RESPONSE

PER BRASK

I love Ric's dream. I too wish we could create a "world" in which current boundaries between theatrical practice/training and research/theory would dissolve. Indeed, I believe that the disillusions that many who were drawn to the theatre for the best of reasons experience by the time they reach Ric's age are the product of working in an academy which insists on maintaining these boundaries. And I know very few of us in that age group who do not curse this fact. The problem as I see it, though, is more a problem for the academy than it is for the theatre. Greatly innovative and questioning theatre is doing well as Ric's own list shows.
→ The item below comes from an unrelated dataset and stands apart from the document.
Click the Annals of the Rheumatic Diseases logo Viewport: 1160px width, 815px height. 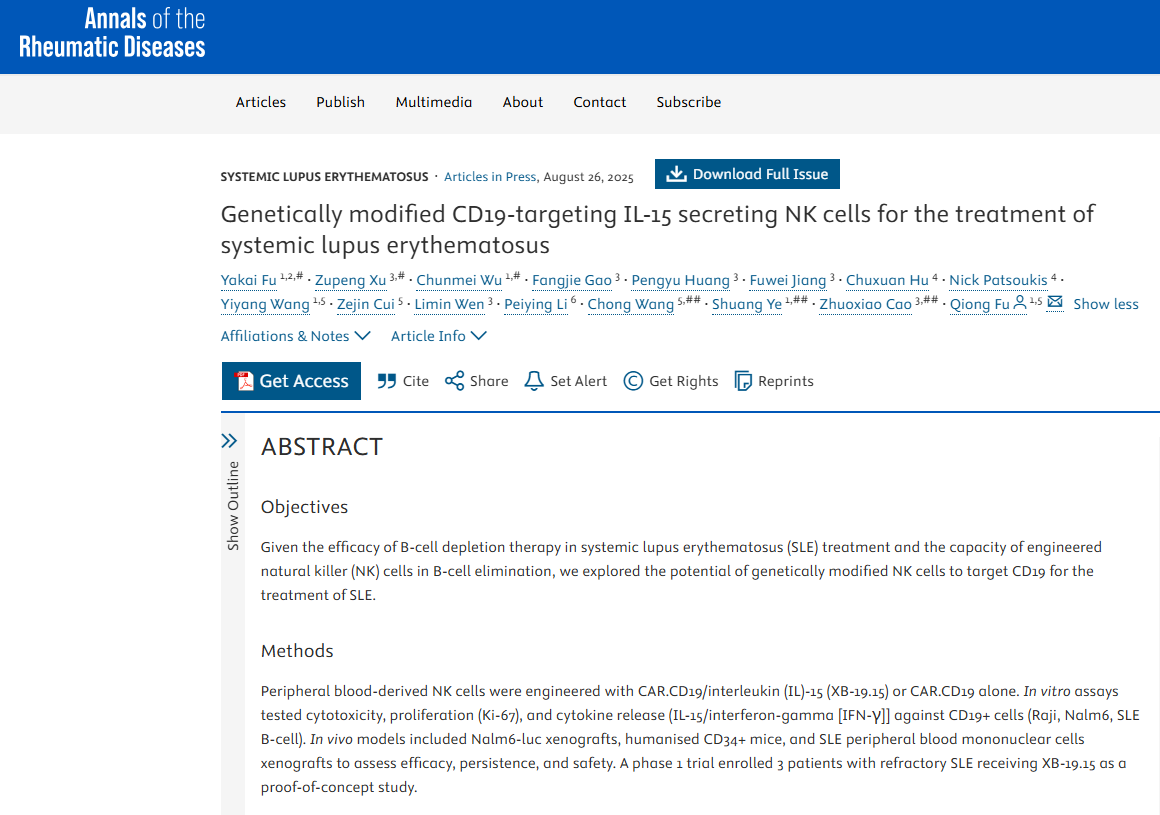tap(112, 33)
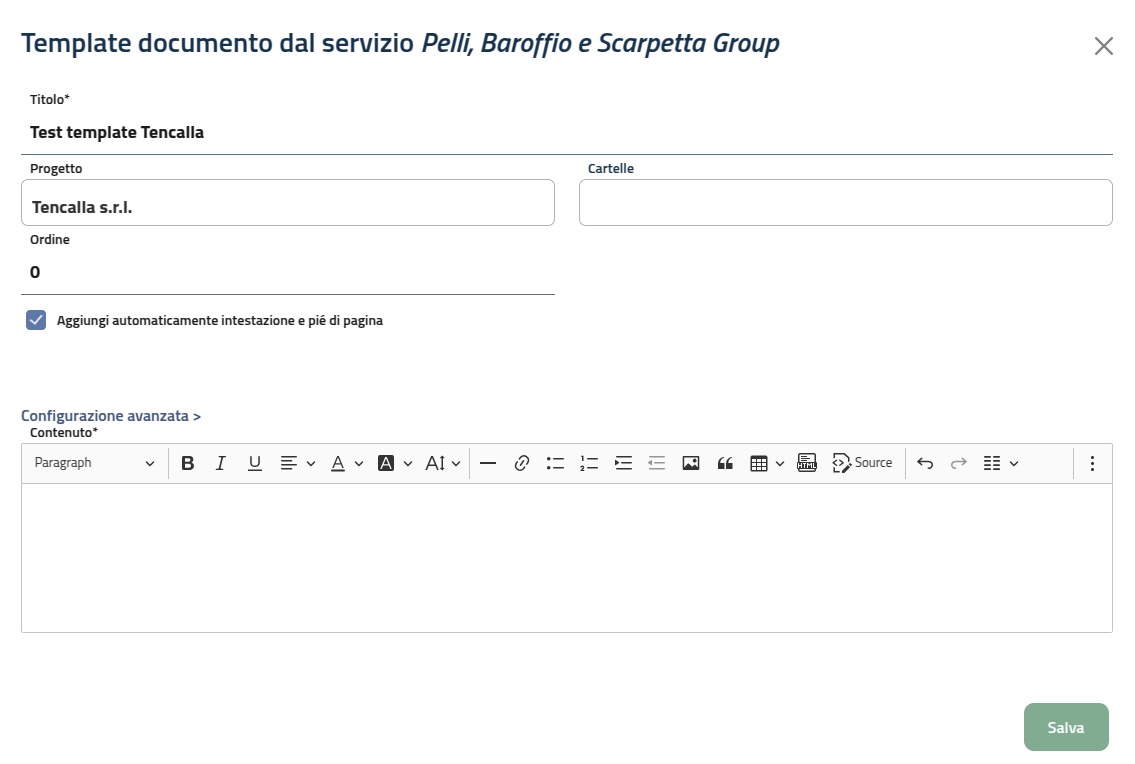Switch editor to Source mode
This screenshot has width=1135, height=764.
(x=862, y=463)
I'm sure this does not mean that people who have successfully melded practice and theory do not experience frustrations.

Here in Winnipeg we are benefitted by being home to Primus Theatre, a theatre group which defines itself as a laboratory and whose rehearsals are inconceivable without continuous theoretical questioning and exploration. Its frustrations are not, like ours, produced by conceptual boundaries in their work day, but rather by the boundaries built by a society where marketable product is valued and rewarded as the highest possible achievement. Primus's work requires extensive preparation and rehearsal time so it cannot produce more than one show a year. As its members tirelessly interrogate the relations between audience and performers some of their shows are produced for very small audiences (50-60 people) while others are produced as parades and are seen by thousands. However, there is no way to sell (more) tickets to some of these events and so also no way for funding bodies to get a "real" sense of the "value" of Primus's work. Hence the group produces in poverty. But it has, I believe, to a great extent, realized Ric's dream; the members do practice and they are an academy in the sense that they theorize and interrogate their practice within a larger context. (In fact, they also teach. Primus has so far held two short school sessions.) Perhaps, indeed, Primus provides a kind of model for how we might be able to fashion integrative pedagogical strategies in theatre and drama departments in the universities. One of the first steps would be to get rid of the notion of courses and start team-teaching groups of students gathered around specific tasks and issues with both artistic and theoretical implications. Ideally, such project groups would also include visiting artists. But where is the university which would let us do that? At least for the moment the best most of us can hope for is to break down the boundaries in our "private" research. But keep talking Ric!